Meteo, finale di febbraio scoppiettante: possibilità di freddo e neve?

Meteo, finale di febbraio scoppiettante: possibilità di freddo e neve?

Mitezza e stabilità ci faranno compagnia per tutta la settimana, questo è ormai assodato. Ma naturalmente i dubbi sull’evoluzione meteo successiva aumentano drasticamente soprattutto in virtù di un sempre più probabile allentamento del vortice polare. Dunque rispetto a questa settimana avremo certamente maggiori possibilità di condizioni più dinamiche sull’Europa ed anche nel Mediterraneo.

Ma di quale tipo di “dinamicità” parliamo? I principali centri di calcolo mostrano una maggior possibilità di avvezioni fredde artico-continentali sull’est Europa, in grado di generare un serbatoio freddo non indifferente che potrebbe, all’occorrenza, essere sfruttato anche dall’Italia. In che modo? Con una maggior vivacità dell’anticiclone delle Azzorre sull’Atlantico settentrionale.

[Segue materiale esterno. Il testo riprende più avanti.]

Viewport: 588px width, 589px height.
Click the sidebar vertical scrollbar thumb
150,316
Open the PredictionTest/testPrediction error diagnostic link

Questa vivacità potrebbe manifestarsi dopo il 20 febbraio, dopo che l’anticiclone avrà regalato t ante giornate miti e stabili su tutta l’Europa centro-meridionale. Nell’ultima settimana del mese l’anticiclone tenderà pian piano ad arretrare verso l’oceano e potrebbe approfittare dell’indebolimento del vortice polare per puntare più a nord, ovvero verso Groenlandia e Islanda. In questo modo l’aria gelida potrebbe scivolare con più facilità sulle regioni orientali dell’Europa e in un secondo momento anche sull’Italia.

Questo “secondo momento” potrebbe corrispondere al periodo tra 24 e 28 febbraio , ma si tratta di date assolutamente orientative da non prendere alla lettera. Si tratta pur sempre di ipotesi a lungo termine che necessiteranno certamente maggiori approfondimenti nei prossimi giorni. Volendo parlare di possibilità nella possibilità, è chiaro che con questo genere di correnti orientali sarebbero principalmente i settori adriatici e il sud a ricevere le maggiori note di instabilità e di freddo intenso. Nord e medio-alto Tirreno avrebbero minori possibilità di essere coinvolte da queste ipotetiche ondate di freddo dall’est.

Tuttavia possiamo ritenere con una modesta affidabilità che l’ultima parte di febbraio possa rivelarsi più dinamica e scoppiettante , caratterizzato da figure bariche quantomeno differenti dal solito imponente e opprimente anticiclone sub-tropicale.